Nornickel’s climate change adaptation efforts

Permafrost monitoring

The Norilsk production site is located in the permafrost zone. Permafrost conditions in the Norilsk Industrial District are highly heterogeneous: the thickness of permafrost ranges from 5 m to over 500 m, while the average annual ground temperature varies from –7 °C to +2 °C. Rising air temperatures result in permafrost warming, which may compromise the stability of the Company’s infrastructure.

Over the past 65 years (since 1959), ground temperature at a depth of 10 m has increased by 4.3 °C. Significant temperature fluctuations have been recorded down to a depth of 90 m, while at greater depths (up to 200 m), the average temperature change has reached 0.3 °C. To support ongoing monitoring of these processes and manage the risks associated with permafrost thawing, Nornickel is deploying a monitoring system comprising the following two interconnected components.

Geotechnical monitoring system – its main purpose is to monitor the technical condition of foundations and load‑bearing structures of buildings and structures and promptly identify any operational risks. The Company has been implementing this system in‑house since 2020.

Background permafrost monitoring system – this component focuses mostly on applying scientific methods to assess the state of permafrost and forecast its condition over the longer term in the natural landscapes of the Norilsk Industrial District, beyond the urban area. The system has been deployed in partnership with Fedorovsky Polar State University since 2023.

All information is stored and processed in a unified information and diagnostic system (IDS) deployed at the Company’s Norilsk site, enabling the use of these data to support management decision making.

Permafrost monitoring system

Geotechnical monitoring system

The system monitors the condition of foundations and load‑bearing structures of the Company’s core production and infrastructure facilities.

It has been deployed in five phases.

1. A network of observation thermometric wells was restored, and engineering and geological surveys were conducted.
2. Inspections of foundations of buildings and structures were carried out.
3. Some buildings and structures were equipped with automated measurement systems.
4. The results of these measurements were integrated into the information and diagnostic system.
5. Geotechnical monitoring data were incorporated into the processes for planning and carrying out repairs.

The information and diagnostic system is used at 17 of the Company’s enterprises. Around 1 thousand facilities are connected to it, with automated monitoring in place at 222 of them; data for the remaining facilities are entered manually. The total budget for the project is approximately RUB 3 billion.

The Building and Structure Monitoring System project has been repeatedly recognised by the expert community as a breakthrough solution that leverages advanced technologies and has the potential to be scaled across the entire Russian Arctic.

Background permafrost monitoring system

Background permafrost monitoring enables the assessment of permafrost degradation trends in natural landscapes outside urban areas.

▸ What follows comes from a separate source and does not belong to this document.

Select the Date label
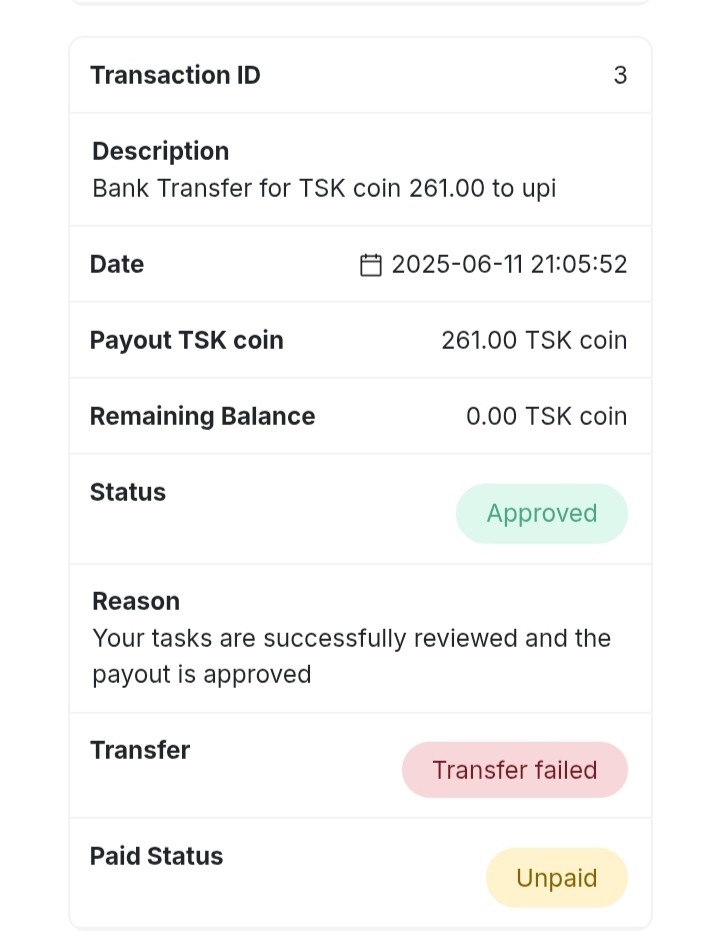 click(x=117, y=264)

The system has been deployed in five phases.

1. An approach to background monitoring was developed, and representative locations were selected for permafrost research sites.
2. Laboratory analyses of soils from the permafrost research sites were conducted.
3. The research sites were equipped with measuring instruments.
4. Systems were put in place to collect and store measurement data.
5. Soil models for the research sites were created, and projected changes in temperature patterns were calculated through 2100.

The approach to background monitoring was developed in collaboration with Fedorovsky Polar State University. Nornickel carried out engineering and geological surveys at the permafrost research sites, drilling 20 monitoring wells 10–20 m deep and three additional wells to a depth of 200 m.

As a result, a landscape map of the Norilsk Industrial District was produced, with the characteristics, composition, and properties of the soils and vegetation identified – forming the basis for mathematical modelling. Modelling of changes in the mean annual ground temperature at a 10 m depth was based on regional climate projections under the SSP5‑8.5 scenario, previously developed by the Obukhov Institute of Atmospheric Physics of the Russian Academy of Sciences.

Initial results indicate that by 2050, ground temperatures are projected to rise across the entire Norilsk Industrial District. For instance, zones with low temperatures (from –3 °C to –4 °C) at 10 m depth – covering up to 18% of the area in 2024 – are expected to vanish completely. The proportion of intermittently frozen ground with temperatures ranging from +1 °C to –0.5 °C is projected to grow from 20% to 33% of total area by 2050, with sustained thawing expected in 20% of those areas.